*Your task*
Find the line with "Task: Switch to the 회원 tab" in the records below. Copy it and every line after it, up to and including the line with "The width and height of the screenshot is (1163, 950).".

*Input data*

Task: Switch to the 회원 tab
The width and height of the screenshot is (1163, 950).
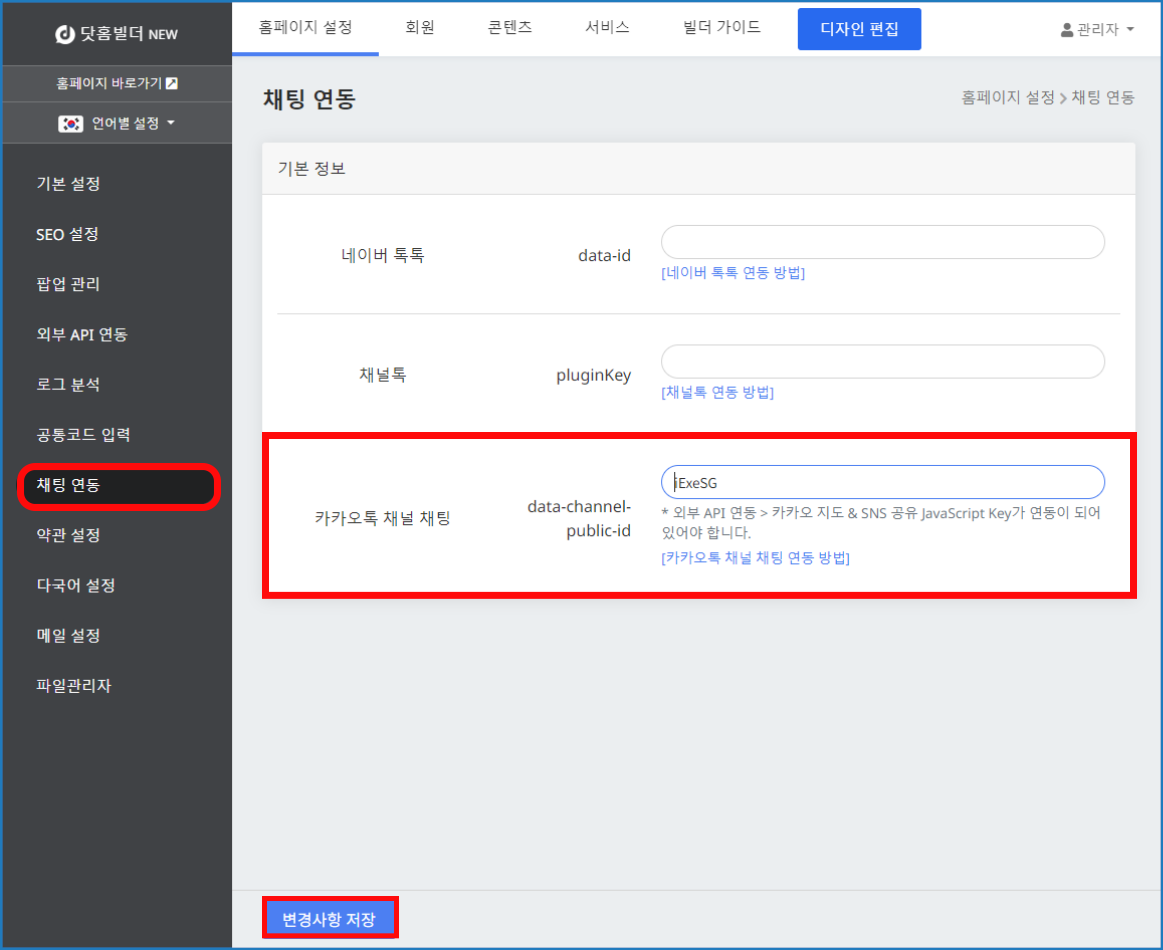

--

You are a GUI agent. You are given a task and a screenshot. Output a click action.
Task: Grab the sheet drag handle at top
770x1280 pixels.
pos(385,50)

---

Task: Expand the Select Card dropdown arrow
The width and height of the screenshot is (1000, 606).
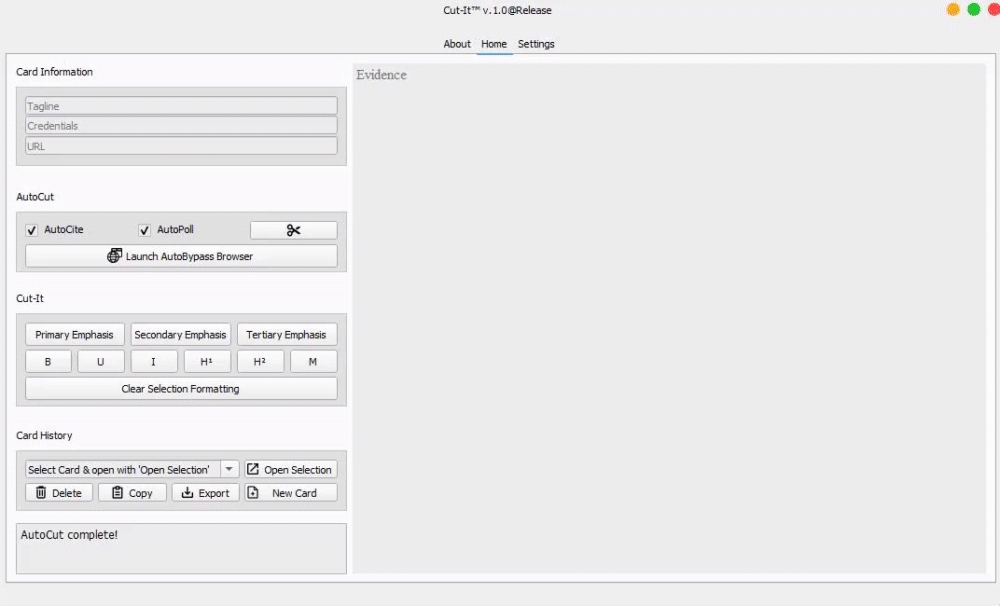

*Final answer*
Task: Switch to the 회원 tab
The width and height of the screenshot is (1163, 950).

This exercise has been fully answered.